И пришёл Виктор Цой. (Для кого-то пришёл Юра Шатунов, но речь не о них.) Мы, тогда подростки, ощутили себя ЖИВЫМИ. Цой открыл для нас не просто новую жизнь, а дал чувство, что наша жизнь тоже чего-то стоит и имеет свой драйв. Мы все ощутили себя ленинградцами, ощутили крылья, он дал нам голос. Низкий ему поклон! А потом... потом... Потом мы всерьёз ждали, что Цой оживёт. Вот в этом году... нет, в следующем, наверно. Но - обязательно оживёт. Верили слепо, как, наверно, верят в бога. Потому что перед нами было два пути: поверить в сказку или перерезать себе вены. Мы - те, кто выжили - выбрали первое. Нам было 14, 15, 16, 17, 18, 19... лет. Теперь мы знаем правду. Но теперь мы умеем играть на гитаре. И петь песни Цоя. И это спасает. А кое-кто даже сочиняет сам.
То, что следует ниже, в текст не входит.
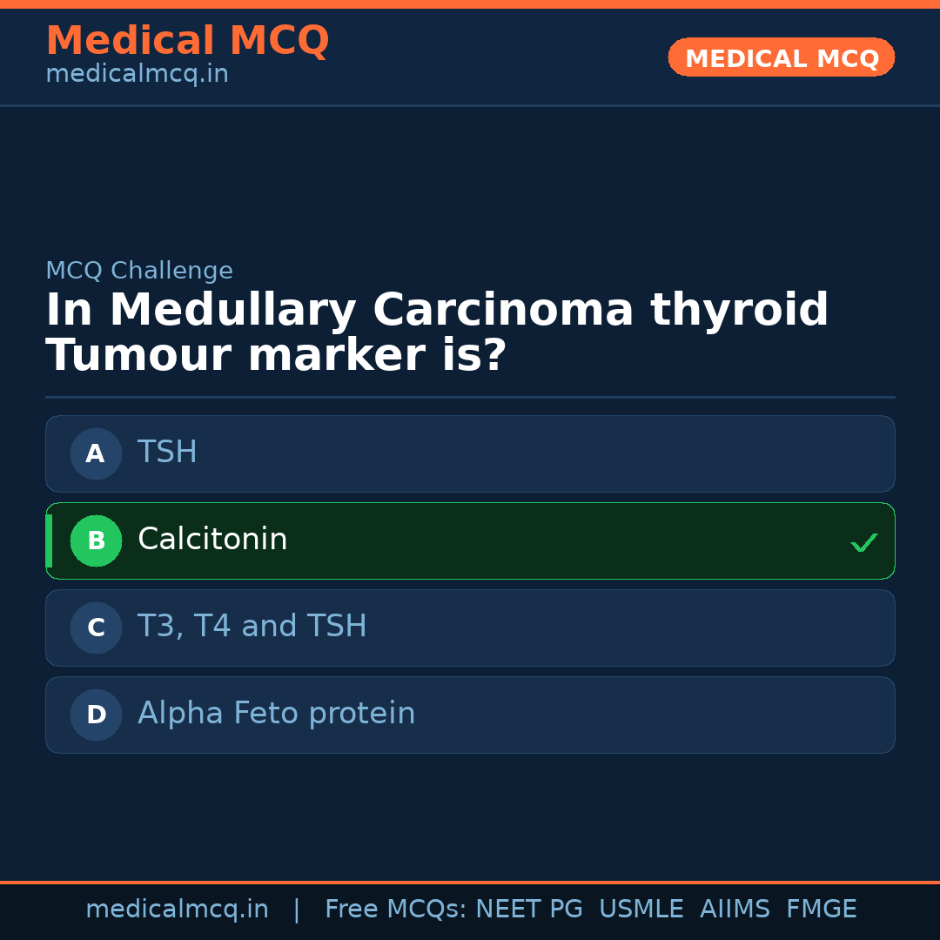Select the Calcitonin answer option
Screen dimensions: 940x940
pyautogui.click(x=470, y=541)
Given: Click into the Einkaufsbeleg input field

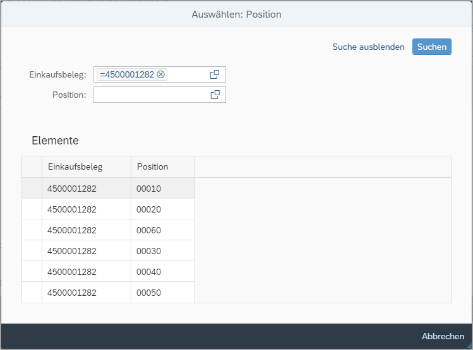Looking at the screenshot, I should [187, 74].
Мы не умеем клеить обои и перевязывать раны. Мы ничего не умеем. И на необитаемом острове мы не выживем - разве что окажемся рядом с вами...
Что же до наших похорон... наверно, пусть на них поёт Цой. А впрочем, не надо ничего. И самих похорон тоже. Они нынче дОроги. Просто оттащите за ноги на ближайшую свалку. Если есть жизнь после смерти - всё равно, что станет с телом - ветхой "одёжкой". А если нет... тем более всё равно.
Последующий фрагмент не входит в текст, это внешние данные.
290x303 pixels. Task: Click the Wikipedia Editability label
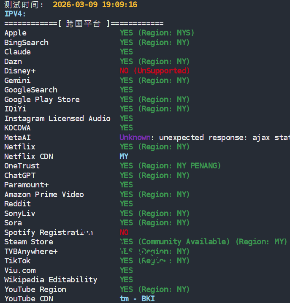tap(51, 280)
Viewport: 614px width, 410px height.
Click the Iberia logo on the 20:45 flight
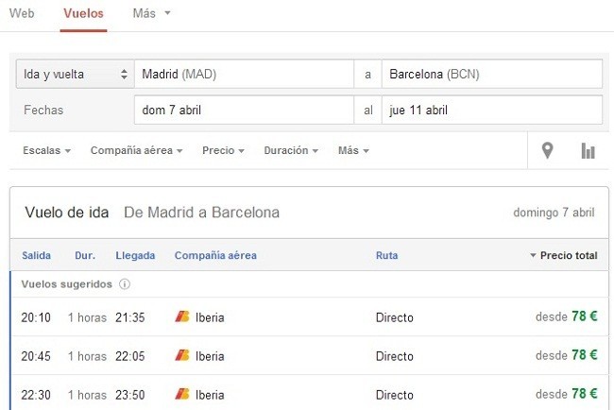(182, 355)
Нам 30 лет. Всего или уже? Не знаем. Нам некогда задумываться. Из жизненных пропастей выползать привыкли самостоятельно. И как бы то ни было, выкарабкиваемся из жизненных ям, повторяя заклинанием: "Прорвёмся!"
Это и ваш девиз? Значит, мы похожи. Это хорошо! Значит, скорее поймём друг друга.
Только будьте с нами искренними. Для нас очень важно уважать вас. И брать с вас пример. Чтобы подавать пример двадцатилетним. Тем, кто идёт за нами. Нашим младшим. А вы, старшие, знайте: когда мы беседуем с вами, и когда дружим, и даже когда ругаемся с вами - мы смотрим на вас и хотим уважать вас. Нет, речь не о героизме и тем более не о пафосе. Просто будьте с нами искренними, естественными, такими, как вы есть. И мы будем верить вам. И простим даже подзатыльник.
Мы так хотим научиться верить.
Простите нас, старшие - мы едва ли оправдаем ваши надежды. Простите нас, младшие - мы вряд ли сможем вас защитить.
Впрочем, мы ещё поживём. И ещё споём, и, если будет удача, удержим в равновесии этот мир. "Замёрзшие пальцы ломают спички, от которых зажгутся костры!" (Цой)
И звёздное небо над головой с каждой ночью всё ближе, а это что-нибудь да значит.